Tant de sensations...
Hadria s'efforça de pousser sur le côté les images sordides d'enfants livrés à eux-mêmes dans des rues exotiques, dont la saleté repoussante et les taudis branlants n'étaient pas sans rappeler les quartiers les plus misérables de Londres. Elle écarta également celles de maisons peinturlurées et de très jeunes filles trop maquillées, assouvissant le désir d'hommes bien plus âgés qu'elles, chinois, mais aussi occidentaux. La haine pour ces derniers, les démons, les hommes-fantômes, les envahisseurs, enveloppait tout d'une brume rougeâtre...
Elle s'attarda sur le portrait sublime d'une très belle femme au visage d'idole, dont le pouvoir semblait subjuguer tous ceux qui l'entouraient, mais cernée d'une aura de danger intense. Elle passait à travers un groupe de jeunes filles à qui elle transmettait un savoir interdit, un savoir qui n'appartiendrait qu'à elles, cohortes de l'ombre, contre les hommes, contre les conquérants. Les larves dorées pouvaient tout leur offrir. La vie. La mort.

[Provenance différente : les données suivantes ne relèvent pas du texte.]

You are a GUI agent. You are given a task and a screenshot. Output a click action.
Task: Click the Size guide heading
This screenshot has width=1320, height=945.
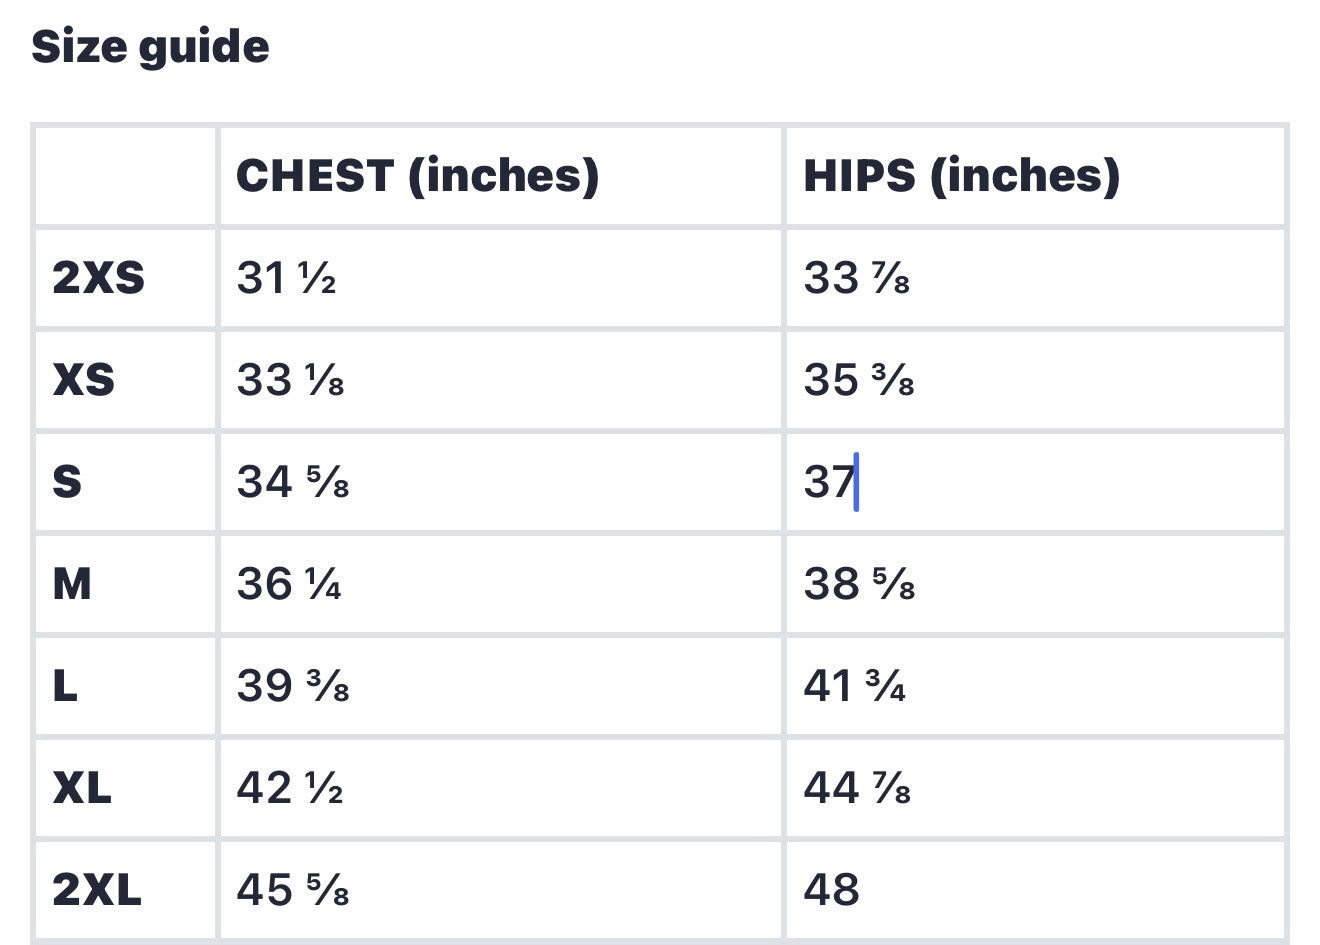tap(150, 48)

Elle tenta désespérément de garder ce fil... elle n'était pas pressée. Le temps des visions n'était pas celui du monde réel. La belle femme occupait tout l'espace, avec son fin visage au teint pâle, ses cheveux de jais, ses yeux curieusement ambrés... Mais c'était sur la larve dorée qu'Hadria devait se focaliser. Elle comprit que celle qui se faisait appeler Lune Noire avait acquis son art de cette maîtresse étrange, dangereuse et magnifique. De cette sorcière qui trônait dans la pénombre comme une araignée au milieu de sa toile. L'esprit de Hei Yue revenait toujours vers elle : son mentor, son initiatrice, son idole, sa déesse...
Et Lune Noire, la misérable, la dérisoire Lune Noire ne pouvait trahir le savoir qui lui avait été confié, malgré la terrible absence de la femme qui se trouvait au centre de toute sa vie, au centre de tant de vies. Qui avait tout sacrifié pour les siens : son monde, ses traditions, son identité. Se soumettant à l'indignité d'une tenue occidentale, une riche robe de soie, avec de larges jupes évasées... Mais les yeux d'or brillaient toujours par-dessus son épaule, ceux d'un esprit aussi incommensurable que son invocatrice.
Jamais les larves de Hei Yue ne seraient aussi fortes, aussi puissantes, aussi réelles. Et pourtant, elle avait sélectionné avec le plus grand soin les créatures qui étaient entrées dans la constitution de son esprit gu : elle s'en était remise aux marchés parallèles pour récupérer les spécimens les plus venimeux des quatre coins de l'Empire britannique et même au-delà, des êtres dont elle ignorait jusqu'alors le nom, voire l'existence : des grenouilles colorées comme des joyaux, des serpents à la tête cornue, des scorpions gigantesques. Amoureusement assemblés dans ce pot de terre pour créer cette masse grouillante qui fusionnerait pour former l'esprit gu.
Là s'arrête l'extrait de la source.